In response to Wales’ health secretary’s plan to reduce waiting lists, Plaid Cymru has said that Labour is ‘shifting blame’ on NHS patients.
Wales’ Health Secretary Jeremy Miles is set to unveil an ambitious strategy to reduce the waiting list by 200,000, eliminate two-year waiting times for planned treatment and restore a maximum eight-week wait for tests by March 2026.
He will also set out a new “patient deal” to help people track their place on the waiting list and to crack down on the 700,000 outpatient appointments which are missed or cancelled every year.
It is hoped more efficient use of healthcare resources will have a significant impact on the number of people being treated in Wales.
Responding to proposals by Wales’ health secretary Jeremy Miles to reduce waiting lists, Plaid Cymru spokesperson for health and social care, Mabon ap Gwynfor MS, said: “There has so far been no consequence for over 26 years of managed decline in our NHS by this Labour Government.

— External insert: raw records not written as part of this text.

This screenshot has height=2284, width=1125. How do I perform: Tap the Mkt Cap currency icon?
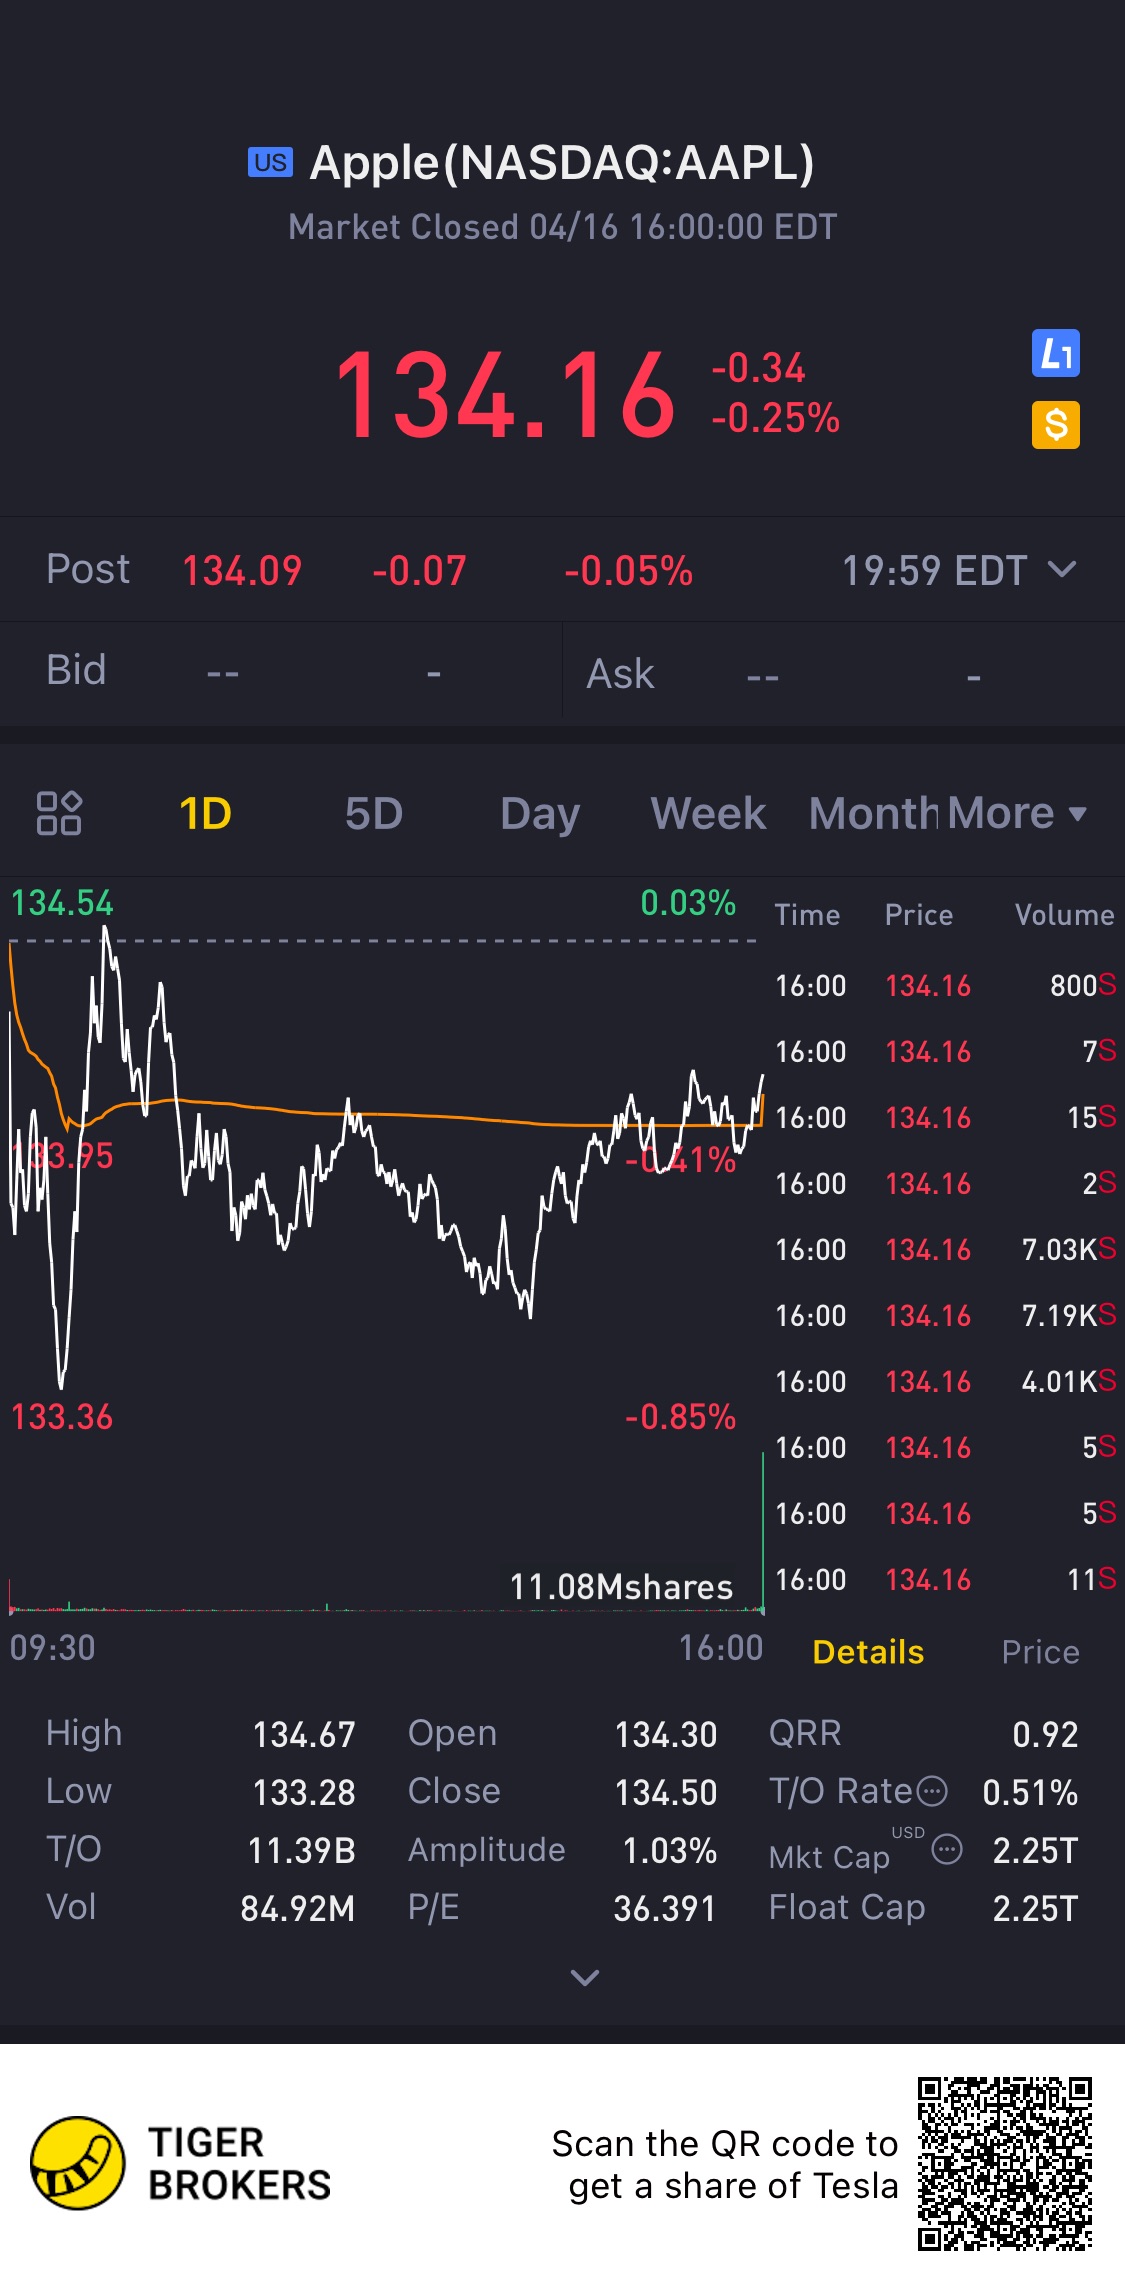click(946, 1850)
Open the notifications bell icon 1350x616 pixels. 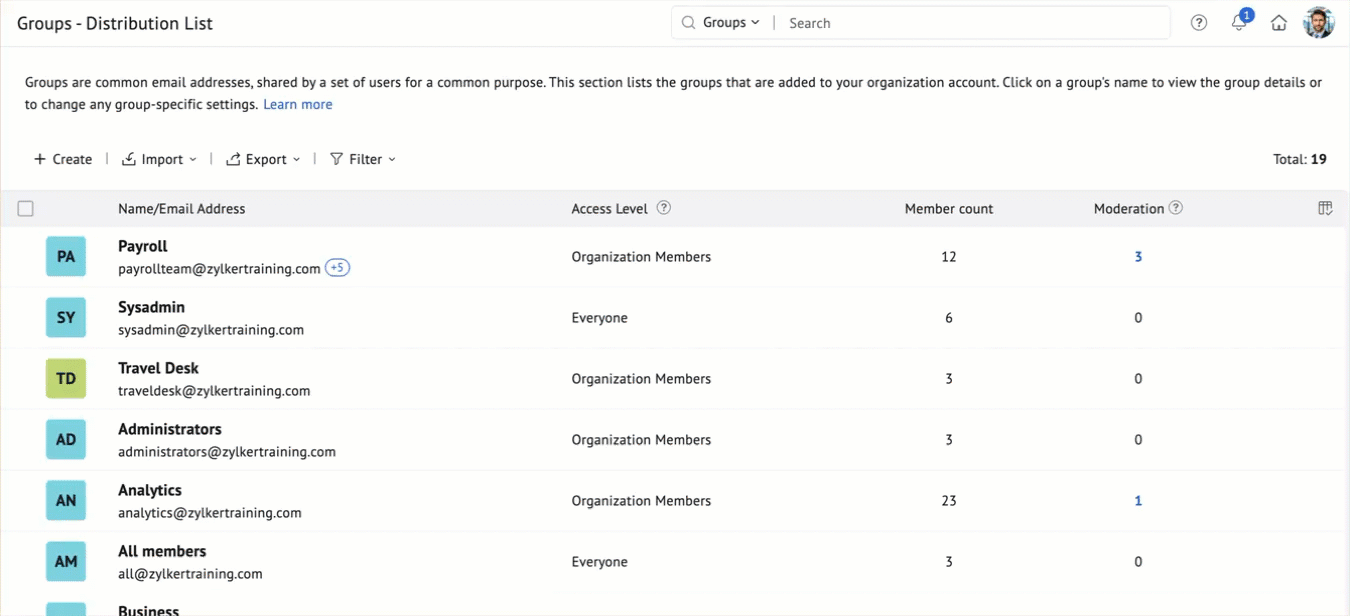click(x=1239, y=23)
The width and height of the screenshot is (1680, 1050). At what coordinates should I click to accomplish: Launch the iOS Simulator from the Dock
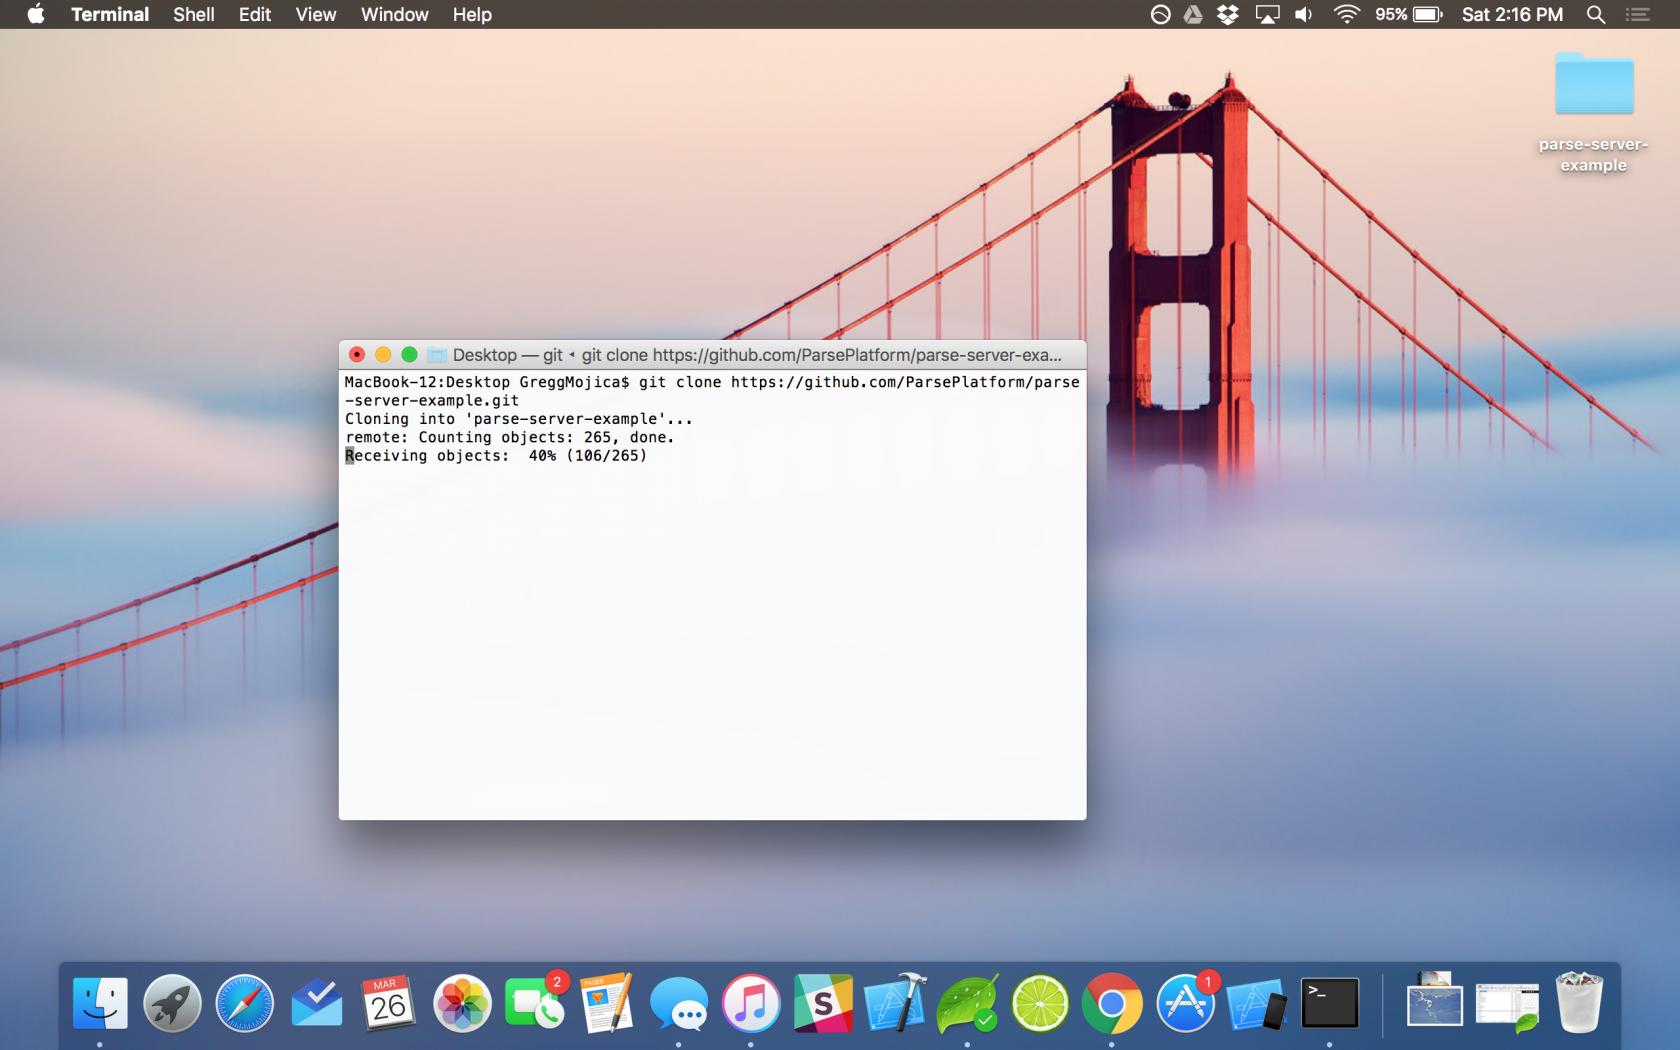tap(1257, 1003)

“There are currently over 600,000 people still waiting for NHS treatment in Wales. Labour have had a generation to sort out our NHS, but instead of taking accountability, they shift the blame elsewhere - while placing greater responsibility on patients and cutting prevention budgets.
“Plaid Cymru has a plan to tackle NHS waiting lists. Earlier this year we announced actions that a Plaid Cymru government would take on day one, including establishing a new executive triage system; strengthening collaboration between health boards to identify spare capacity; embracing telemedicine to speed up assessments; matching staffing levels to demand in key specialities; and creating temporary surgical hubs across Wales to get people treated faster.
“Wales - and the NHS - needs a fresh start. No more sticking plaster solutions or short-term thinking. Only Plaid Cymru has the energy, the ideas and the plans, developed in tandem with clinicians and health experts, to deliver the change our health service so desperately needs.”